═════ RECORD EXCERPTS

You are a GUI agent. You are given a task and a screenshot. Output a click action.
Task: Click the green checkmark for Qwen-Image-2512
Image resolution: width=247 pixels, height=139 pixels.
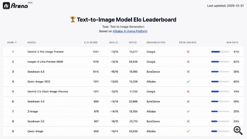[188, 81]
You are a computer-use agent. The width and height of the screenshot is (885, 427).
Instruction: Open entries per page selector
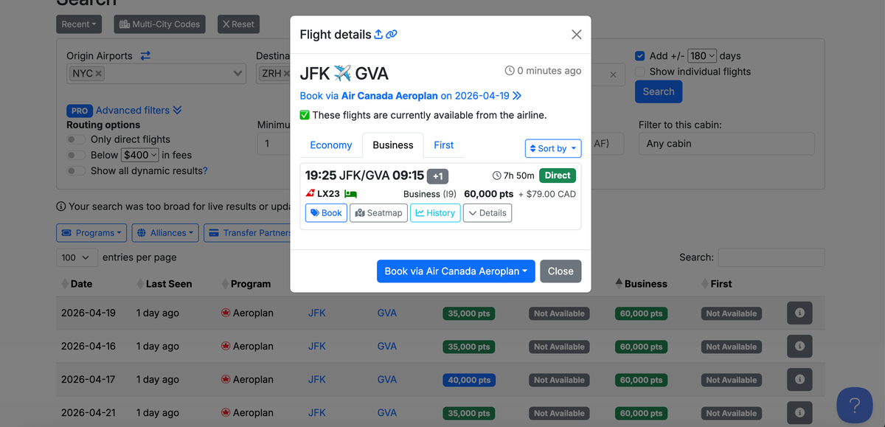[77, 257]
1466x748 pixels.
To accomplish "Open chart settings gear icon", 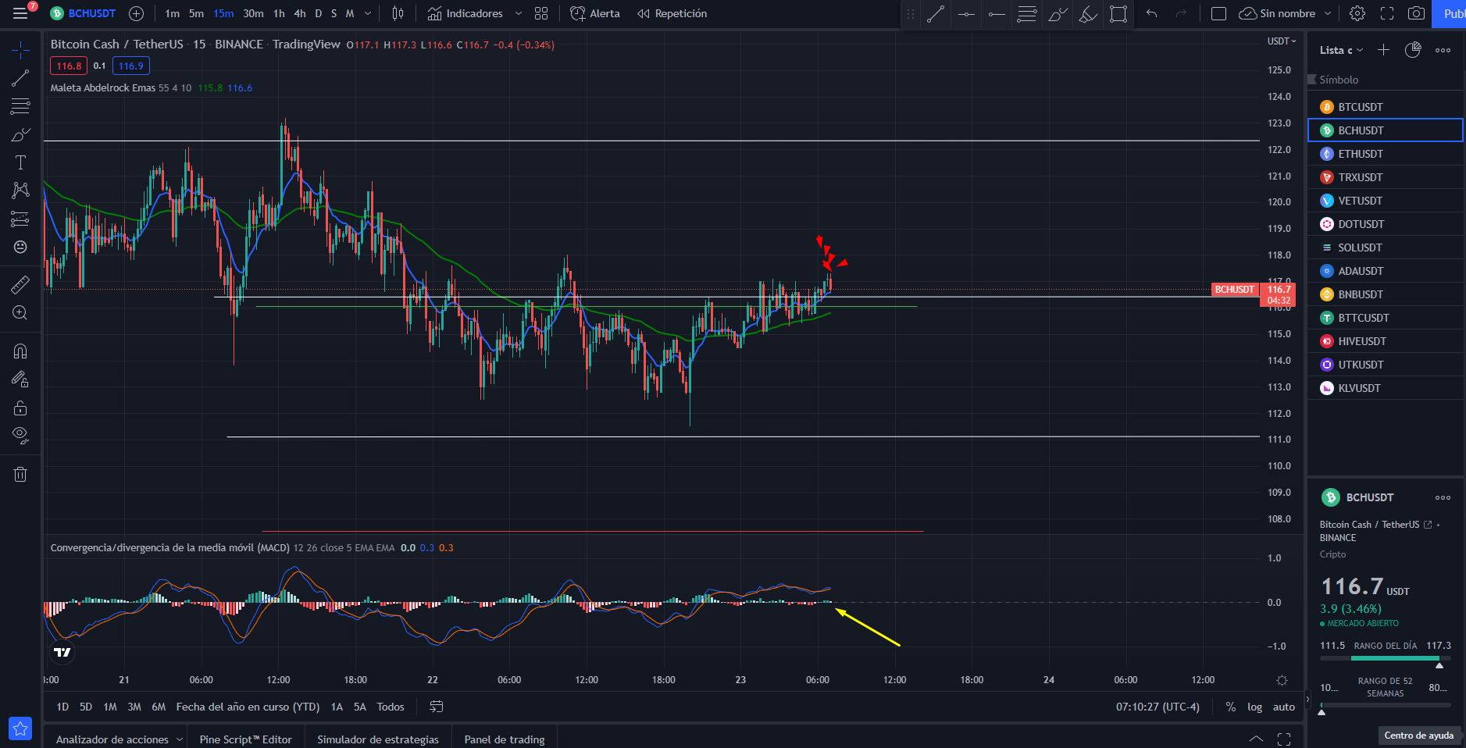I will [1357, 13].
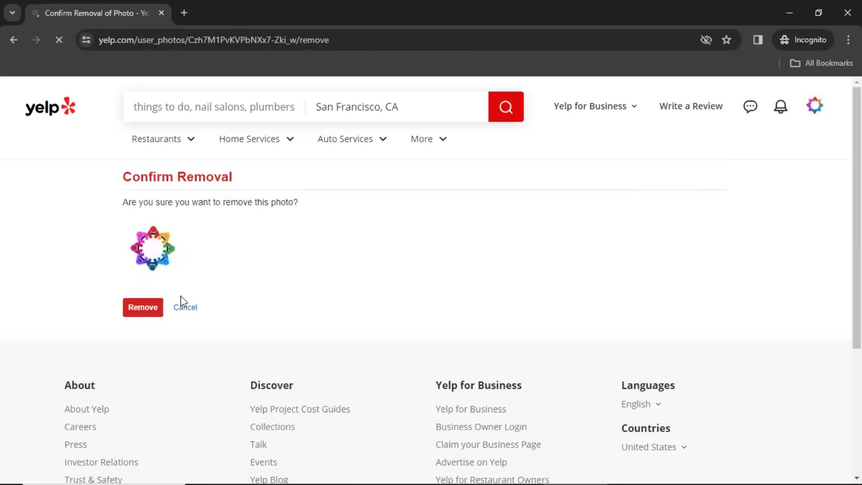
Task: Click the Remove confirmation button
Action: (143, 307)
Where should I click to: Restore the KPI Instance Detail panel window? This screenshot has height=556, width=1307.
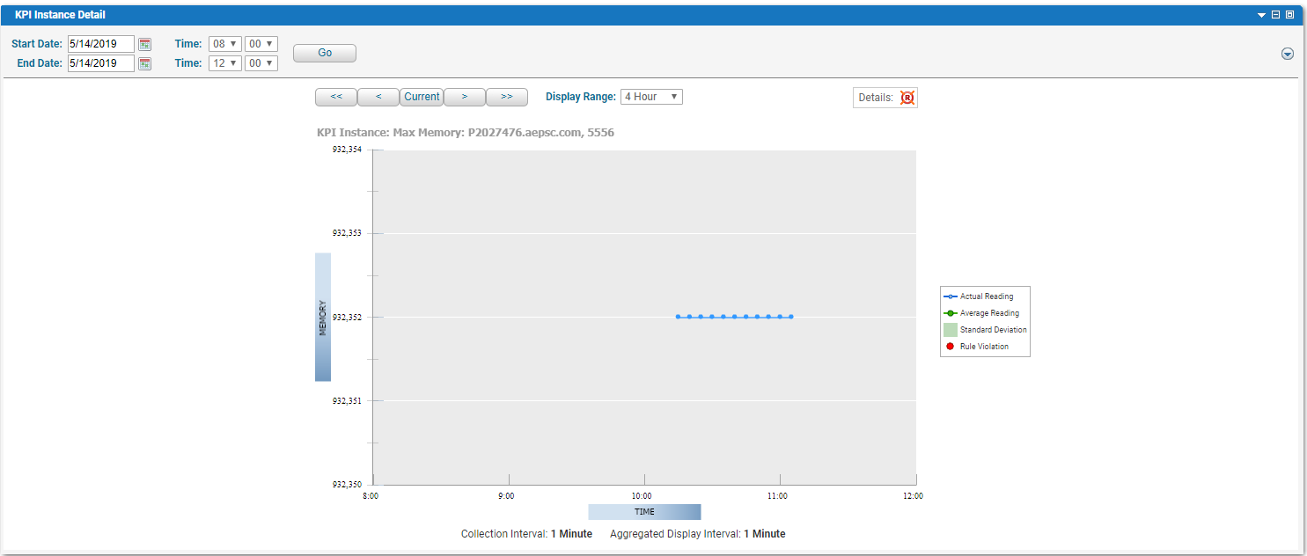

══════════

**THE TASK:** Pull out every line of the rows above that contains the string "height", matching case exactly.

**RESULT OF THIS EXERCISE:**
Image resolution: width=247 pixels, height=139 pixels.
You are a computer-use agent. The width and height of the screenshot is (885, 427).
Where should I click to: Restore the KPI Instance Detail panel window? This screenshot has height=556, width=1307.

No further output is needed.